A place where men and women sell themselves for food,that is what the labour market is. It is a place where money and desperation meet, also called Urua Owo, human market. Everyday except Sundays we gather on a parcel of government land and pray for buyers. Today business is slow. Tuesdays are often like that, Wednesdays too. Fridays and Saturdays are better, sometimes you can pick and choose between employers or haggle for a wage higher than the going rate. Today, we are crane our necks and huddle round the fringes of the plot hoping to spot a buyer before he is swamped by the others. No one comes.
My belly growls. I wrap myself tighter in the old shawl i picked from my late grandmother’s trunk box. Clouds are beggining to gather, it will rain soon.
Warm hands grab my face, covering my eyes from behind, i struggle briefly, then i realise who it is and relax. It is Unwana, the only person I call a friend in this place.
She talks a little too loudly and i feel a bit of the day’s gloom lift.
Wide eyed and giddy with glee she says
“I have a job today, better one, you go come?”
It is an unecessary question, i nod all the same.
“Where is the job? I hope say no be to carry shit oh!”
We laughed, a few months ago one of us had gotten a job with a government official. He was so excited. When we saw him two days later, he was bitter, he told us how he had to clean out a pig stye, an abandoned poultry and make compost. Then when he was through they paid him less than they had offered. Terrible.
Unwana feigns a wounded look ” Kai Okukmma! How can you say such a thing? This is a clean job, they are even going to give us uniforms.”
My eyes lit up, uniforms were good, they meant the buyers had money and weren’t afraid of spending it. I drew her away from the crowd as she explained the details. Silas, a distant cousin of hers had gotten a contract to provide security at the children’s day celebrations the governor was hosting in a week’s time. He didnt own a security outfit so he had to recruit from scratch.

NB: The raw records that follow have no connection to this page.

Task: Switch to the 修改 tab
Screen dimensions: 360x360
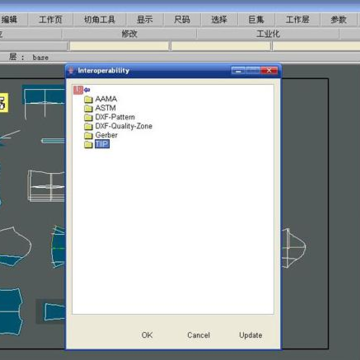Action: (x=129, y=34)
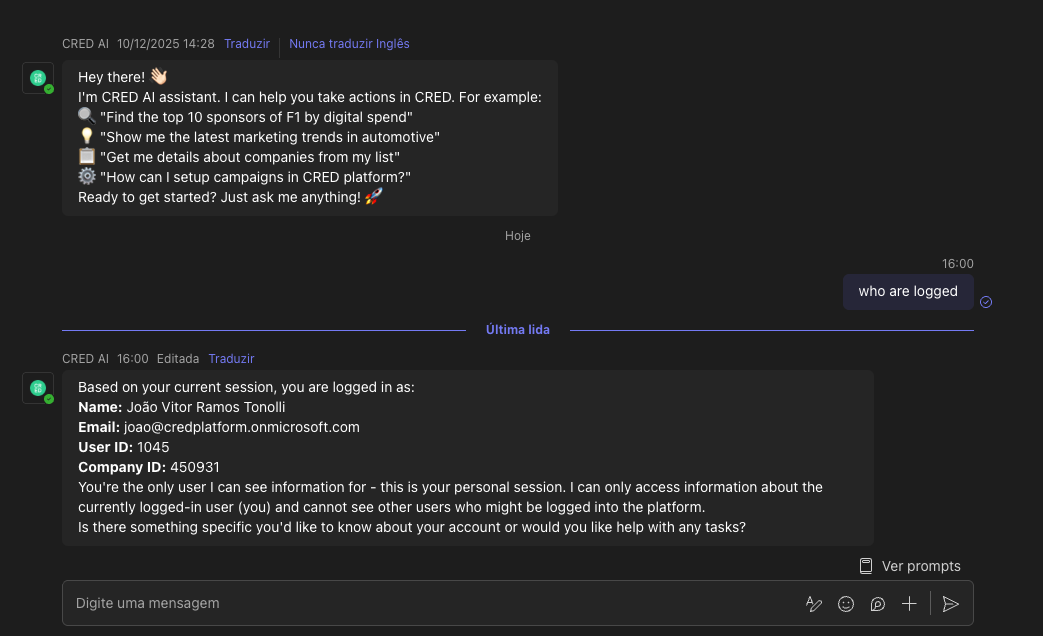1043x636 pixels.
Task: Click the "who are logged" message bubble
Action: point(908,291)
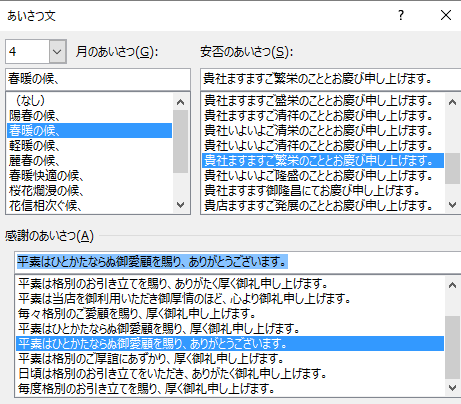Click down arrow of 安否 list scrollbar
Viewport: 461px width, 404px height.
tap(452, 204)
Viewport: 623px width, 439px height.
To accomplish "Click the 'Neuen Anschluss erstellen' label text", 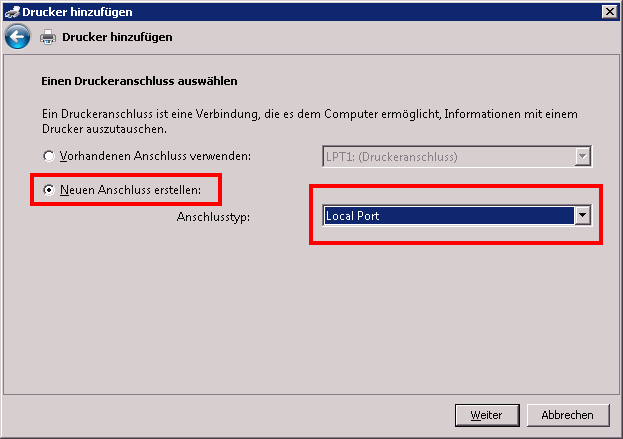I will pyautogui.click(x=137, y=189).
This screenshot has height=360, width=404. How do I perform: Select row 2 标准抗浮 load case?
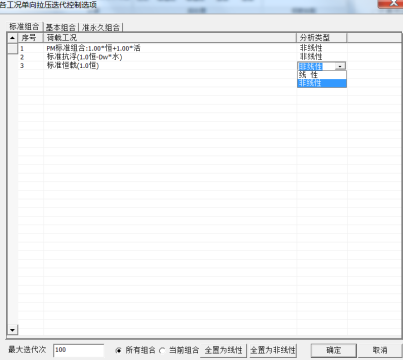(84, 57)
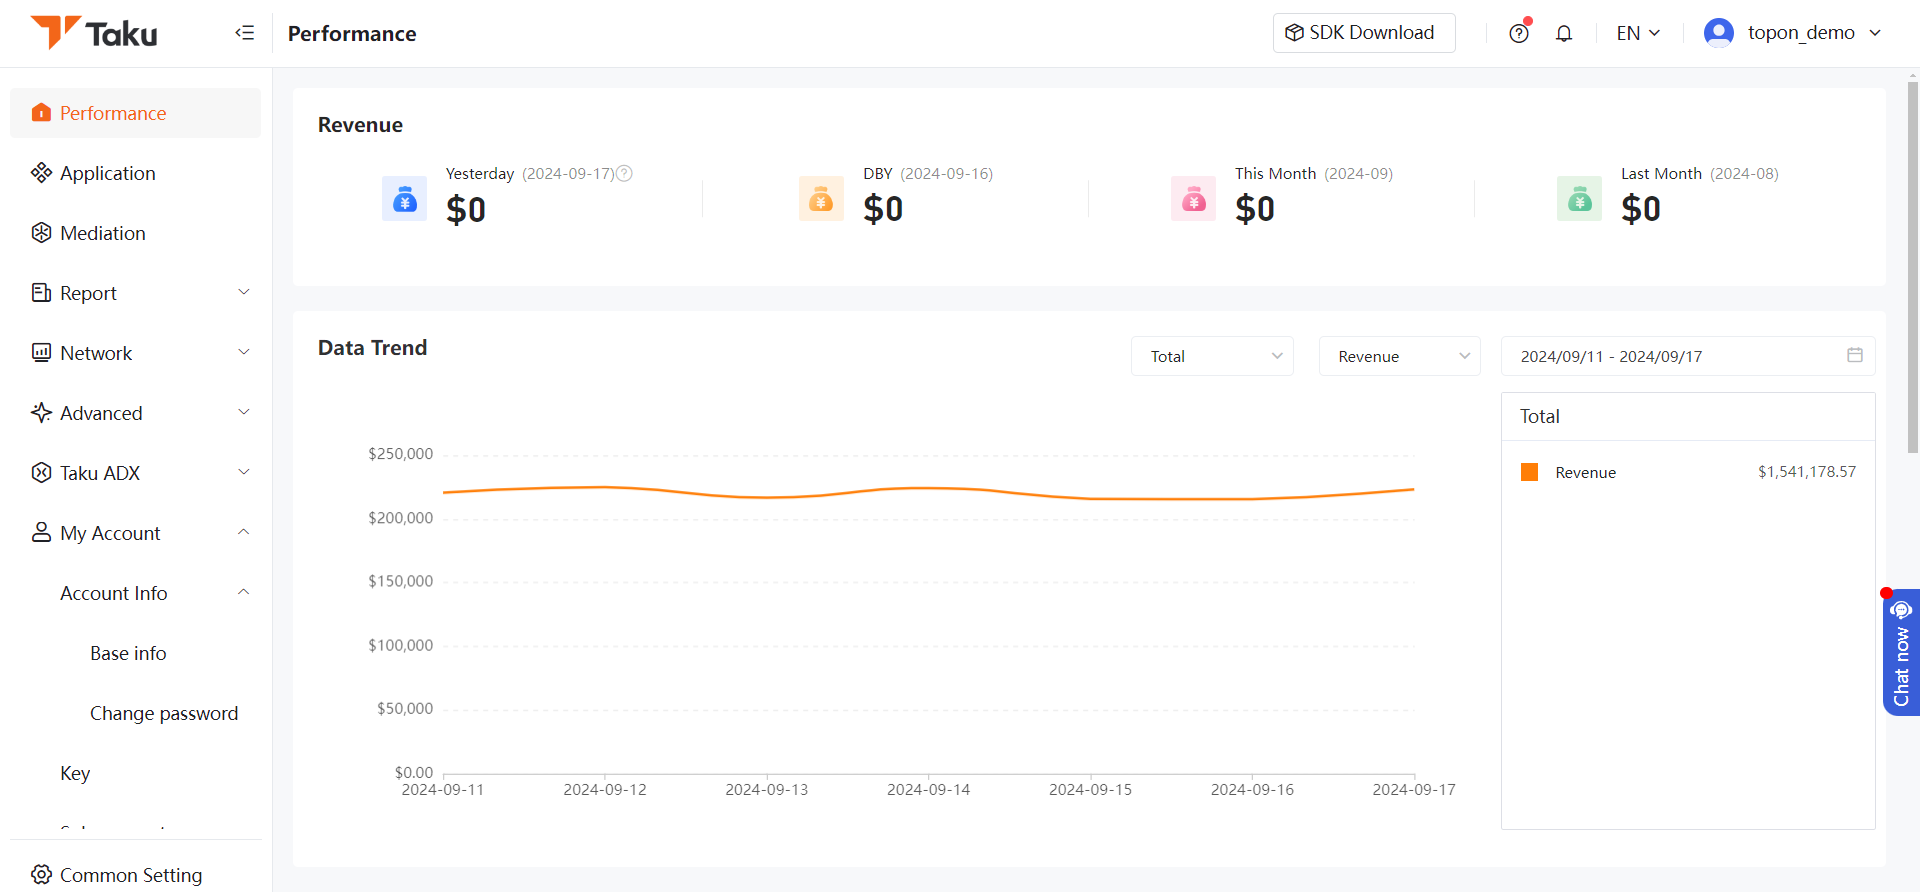This screenshot has width=1920, height=892.
Task: Open the Revenue metric dropdown
Action: (1399, 356)
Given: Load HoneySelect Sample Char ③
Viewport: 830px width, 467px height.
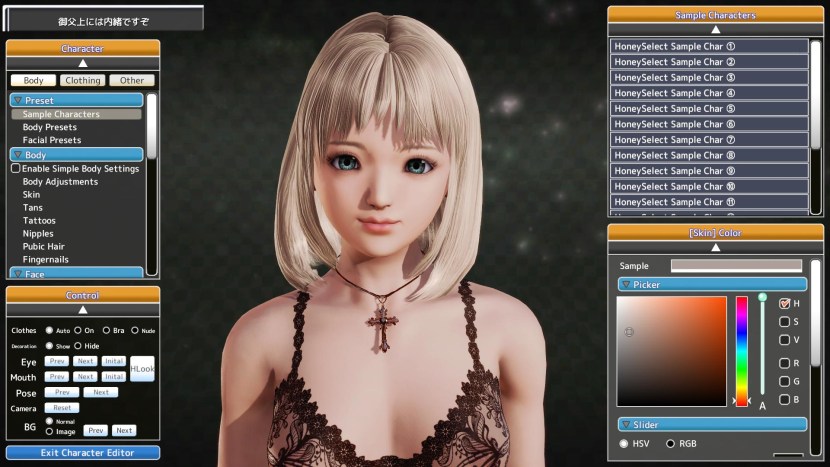Looking at the screenshot, I should (709, 77).
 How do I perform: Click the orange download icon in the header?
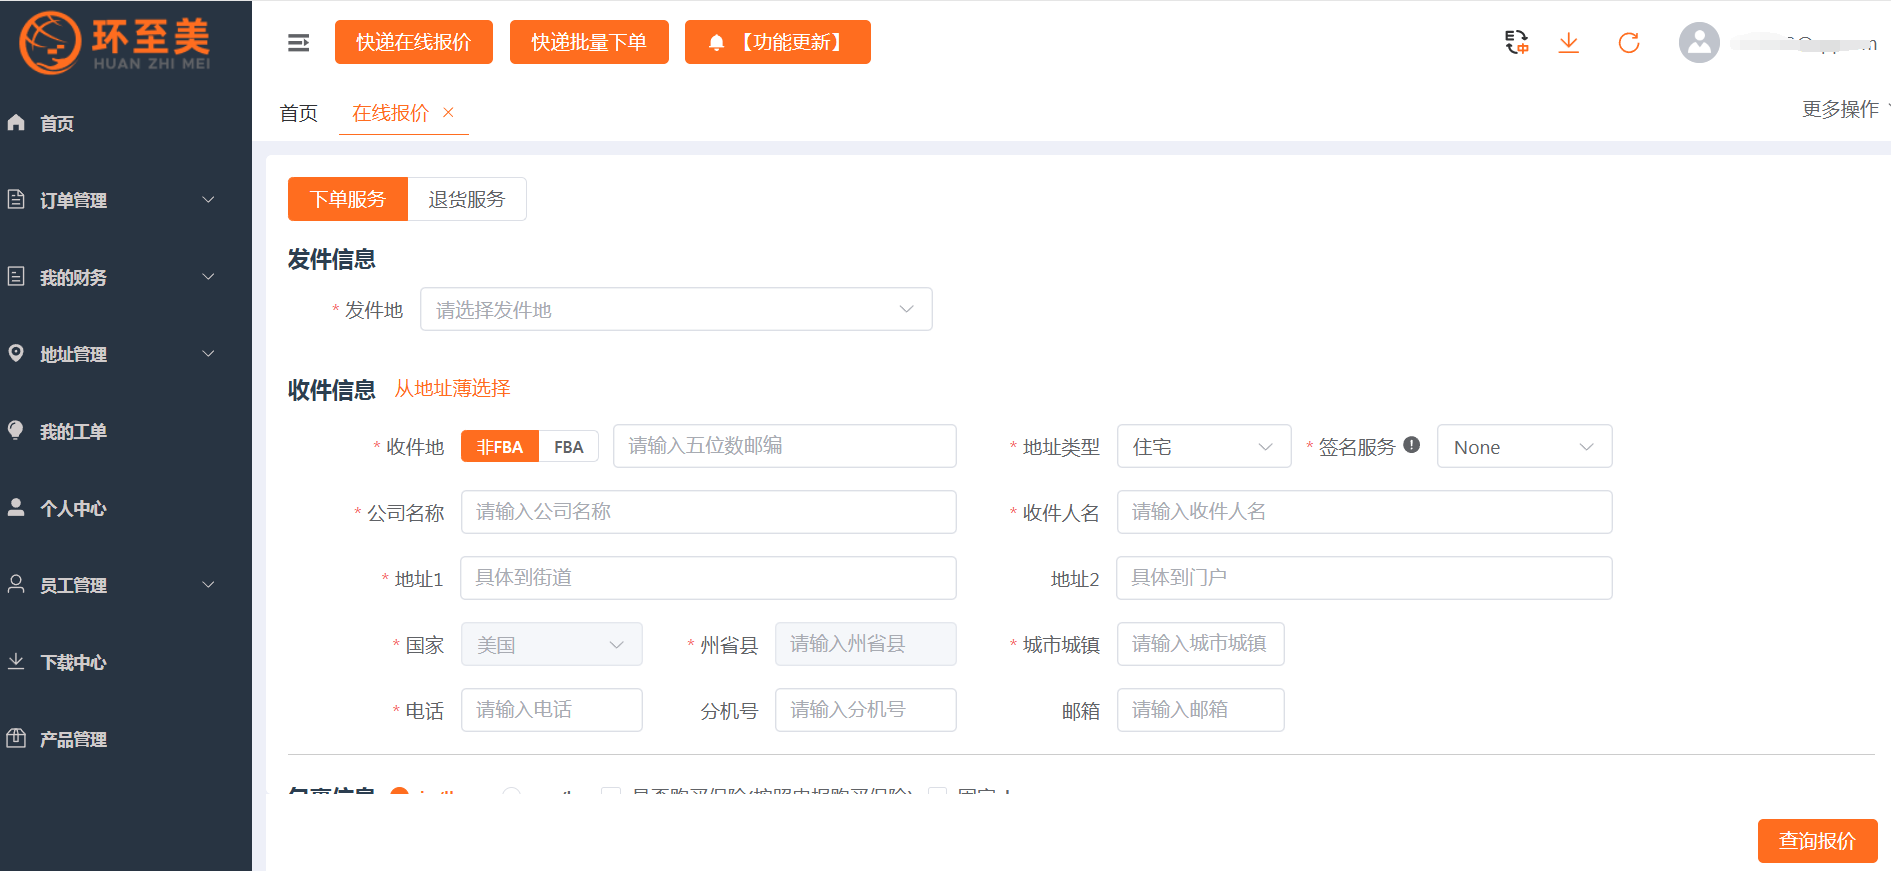pyautogui.click(x=1569, y=42)
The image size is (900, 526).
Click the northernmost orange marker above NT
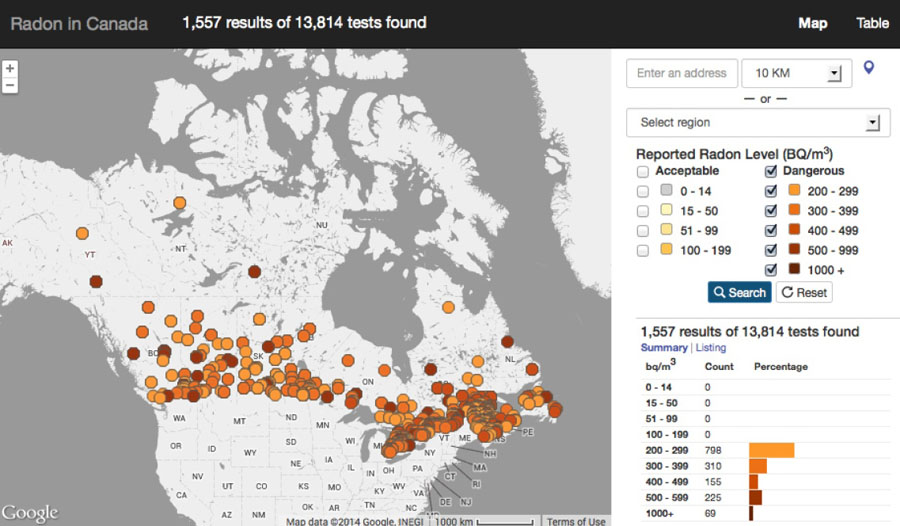click(180, 203)
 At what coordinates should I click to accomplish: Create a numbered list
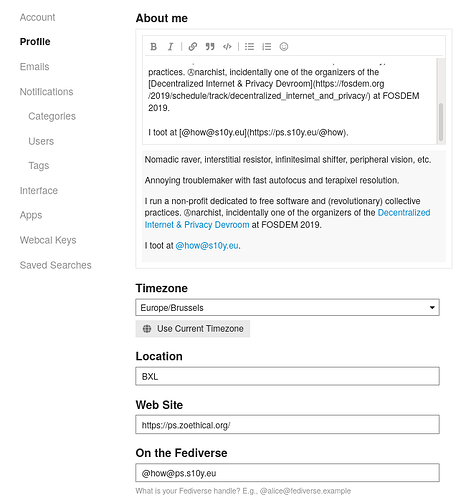(267, 47)
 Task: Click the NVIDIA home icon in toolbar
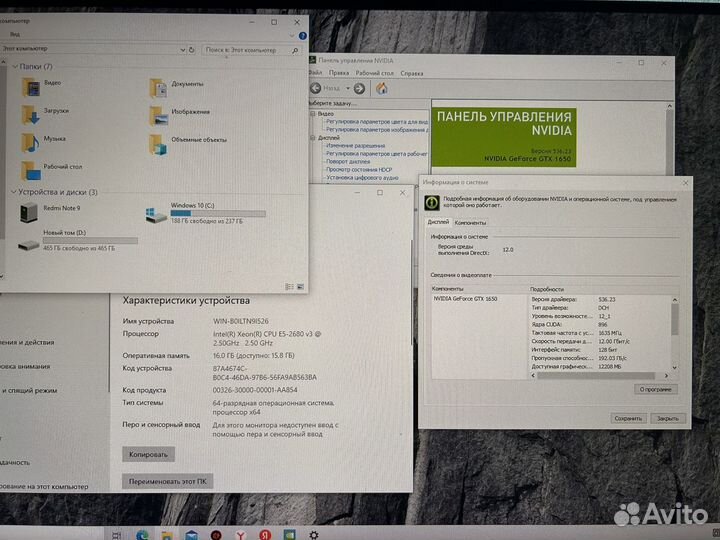[381, 88]
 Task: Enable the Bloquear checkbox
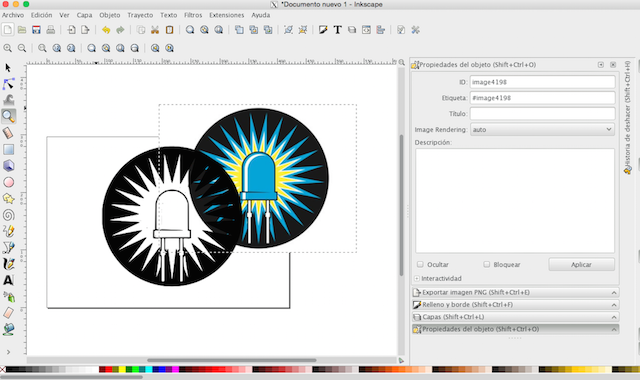click(x=487, y=264)
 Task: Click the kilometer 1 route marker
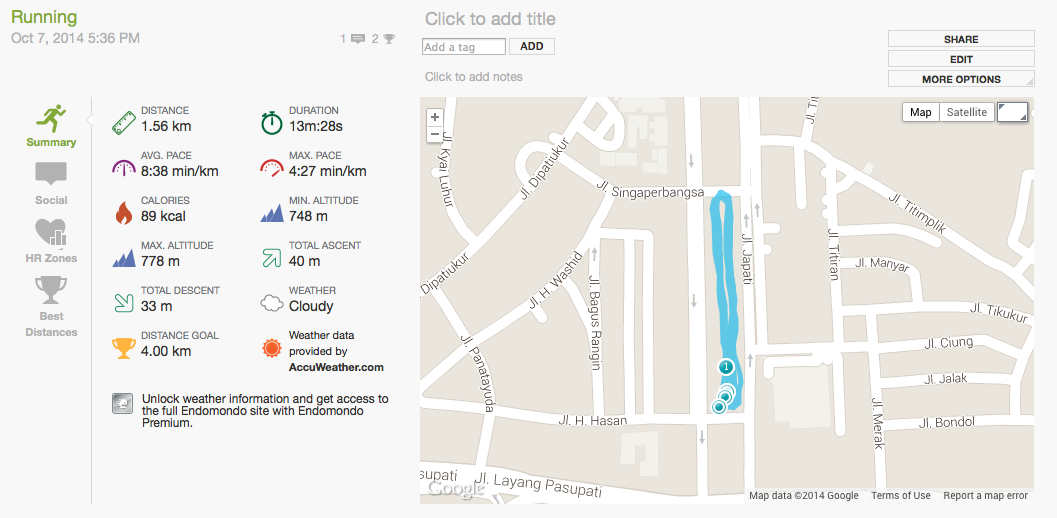click(x=726, y=367)

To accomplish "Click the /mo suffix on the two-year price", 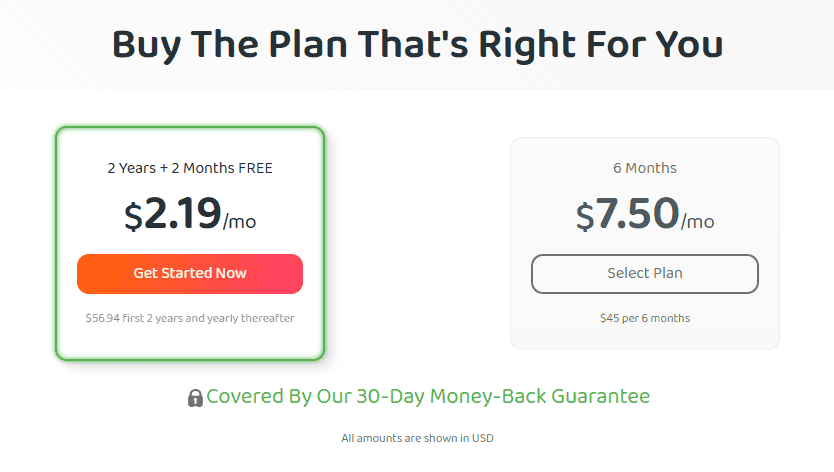I will [239, 221].
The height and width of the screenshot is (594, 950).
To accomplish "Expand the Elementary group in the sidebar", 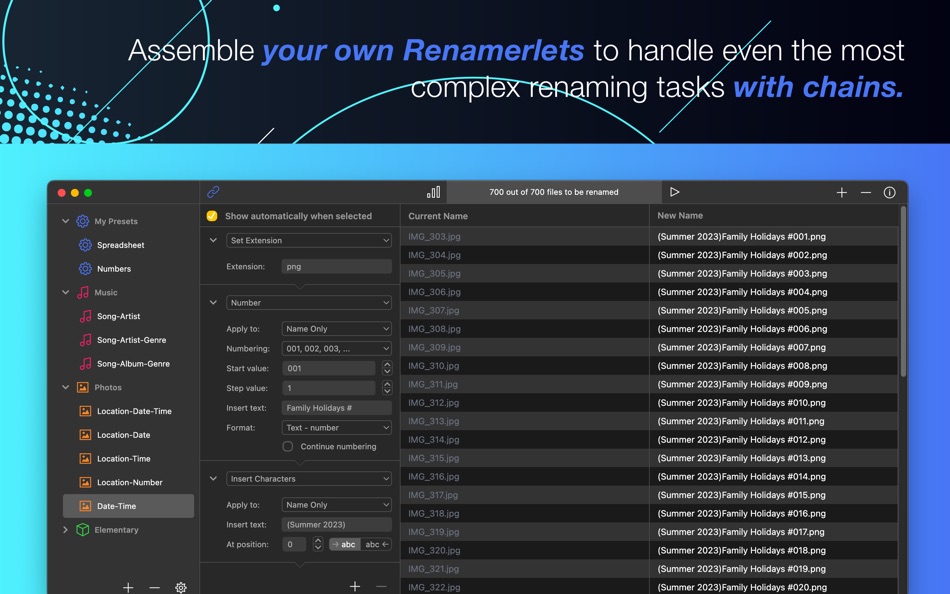I will click(x=64, y=530).
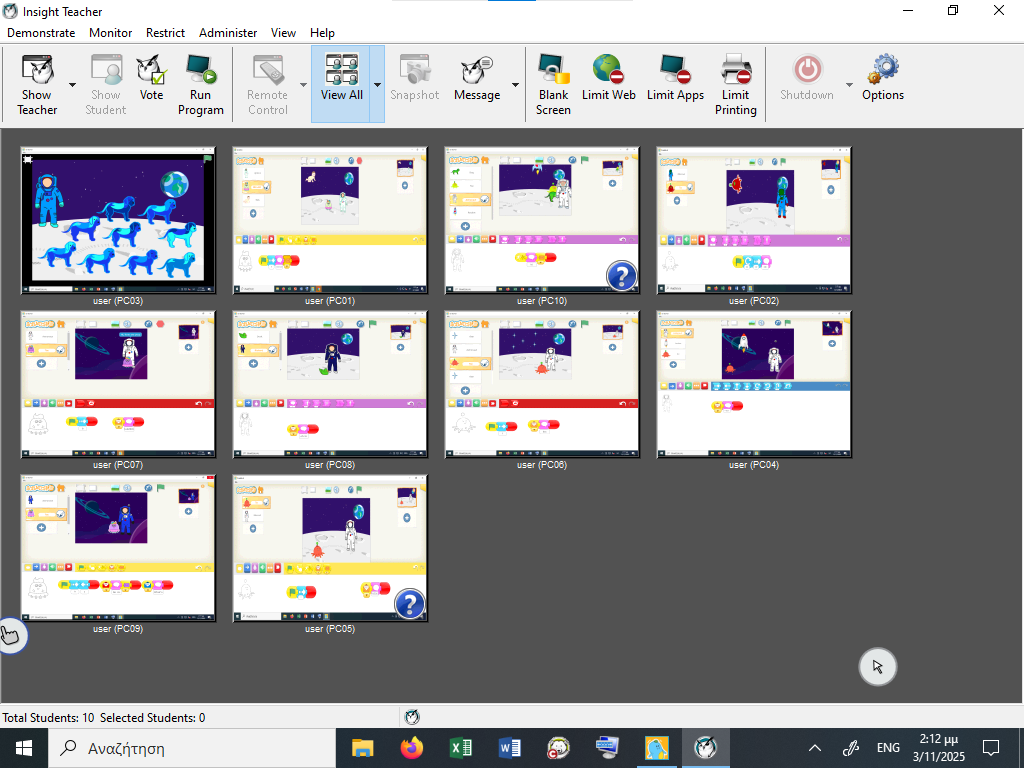Activate Show Teacher broadcasting

(x=36, y=84)
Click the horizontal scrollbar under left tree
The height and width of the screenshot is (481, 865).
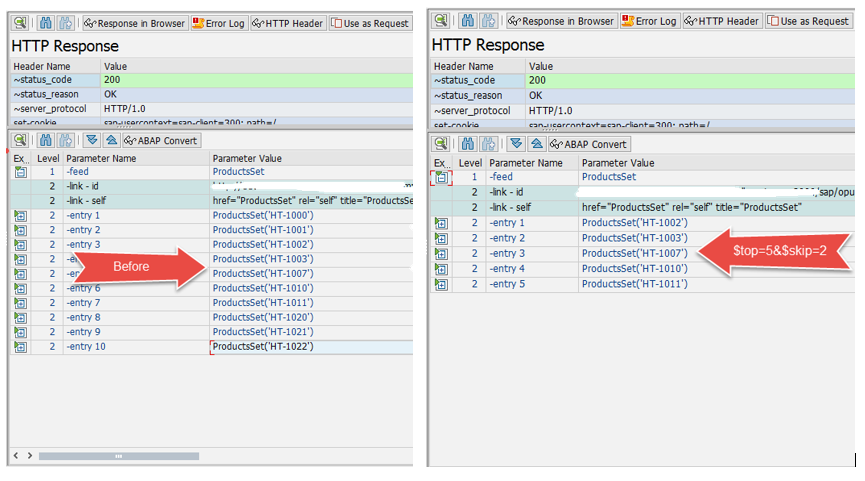118,456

Unwana was talking, waving her hands wildly for emphasis. Her bony frame animated with hope. Her thin face brightened by dreams. Her voice light and cheerful like a kite.
“…he will pay us small tin from now till then. If you dey interested come make we go.”
I followed her. In a few days we had been registered,’trained’, kitted and ready for the big day. Our stipends were paid on time too.
I found myself dreading the children’s day event. It would mark the end of the party and a return to Urua Owo. I couldnt bear that. Just the thought of it brought back the feelings of despair, barren hope and the pain of never knowing if you would get anything to go home with or not.
Little did I know that Urua Owo was a playground compared to where I was headed.